**PROMPT:** Whenever a line in the data holds the string "Ladies", pull that line out.

[[ SOURCE RECORDS open ]]

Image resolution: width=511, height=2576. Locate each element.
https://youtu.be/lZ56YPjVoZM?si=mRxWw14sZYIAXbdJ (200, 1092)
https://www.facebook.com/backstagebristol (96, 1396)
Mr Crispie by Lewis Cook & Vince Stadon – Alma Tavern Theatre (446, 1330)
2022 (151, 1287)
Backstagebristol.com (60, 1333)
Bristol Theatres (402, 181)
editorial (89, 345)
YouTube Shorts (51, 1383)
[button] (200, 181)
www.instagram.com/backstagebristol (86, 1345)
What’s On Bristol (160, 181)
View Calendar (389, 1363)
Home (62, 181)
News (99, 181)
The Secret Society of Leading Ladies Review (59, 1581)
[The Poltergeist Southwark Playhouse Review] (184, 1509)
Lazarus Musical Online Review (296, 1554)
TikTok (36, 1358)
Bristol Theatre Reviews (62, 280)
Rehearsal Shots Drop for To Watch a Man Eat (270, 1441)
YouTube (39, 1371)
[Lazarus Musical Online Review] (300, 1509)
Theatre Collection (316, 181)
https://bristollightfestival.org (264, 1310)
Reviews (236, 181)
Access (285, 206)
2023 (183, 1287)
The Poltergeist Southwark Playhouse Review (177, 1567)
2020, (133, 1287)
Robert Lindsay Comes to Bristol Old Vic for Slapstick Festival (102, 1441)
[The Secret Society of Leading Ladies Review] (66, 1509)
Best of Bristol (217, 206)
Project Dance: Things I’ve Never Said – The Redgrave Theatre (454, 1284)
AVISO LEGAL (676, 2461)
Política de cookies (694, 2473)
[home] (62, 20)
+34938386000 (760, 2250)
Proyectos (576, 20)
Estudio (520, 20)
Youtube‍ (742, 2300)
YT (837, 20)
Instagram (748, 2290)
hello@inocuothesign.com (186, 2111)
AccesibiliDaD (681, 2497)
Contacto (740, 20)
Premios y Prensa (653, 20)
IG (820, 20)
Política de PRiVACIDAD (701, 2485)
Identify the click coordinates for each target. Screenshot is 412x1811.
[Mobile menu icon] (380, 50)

[[ SOURCE RECORDS closed ]]

**YOUR RESPONSE:**
The Secret Society of Leading Ladies Review (59, 1581)
[The Secret Society of Leading Ladies Review] (66, 1509)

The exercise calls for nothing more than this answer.